● Texto da página
Imigração judaica no período colonial

Após a perseguição na Espanha, em 1492, entre 60 mil e 90 mil sefaradim migraram para Portugal, onde muitos judeus já viviam entre outras minorias étnicas, como a dos mouros e a dos ciganos. Cinco anos mais tarde, para driblar uma lei que exigia a expulsão da comunidade judaica também de Portugal, dom Manuel decretou a conversão compulsória de judeus e de muçulmanos ao cristianismo, os quais passaram a se chamar, então, cristãos-novos. No entanto, a medida não impediu que, ao longo dos séculos seguintes, a Igreja Católica colocasse em operação um grande mecanismo de perseguição religiosa.

● Tarefa
No texto sobre a imigração judaica no período colonial, que nome receberam os judeus e muçulmanos obrigados por dom Manuel a se converter ao cristianismo?

● Dados fornecidos
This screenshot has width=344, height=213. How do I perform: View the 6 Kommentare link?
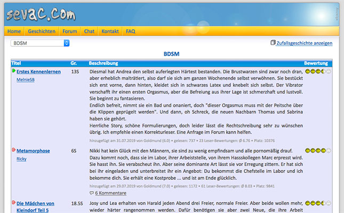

● Resposta escrita
Cristãos-novos.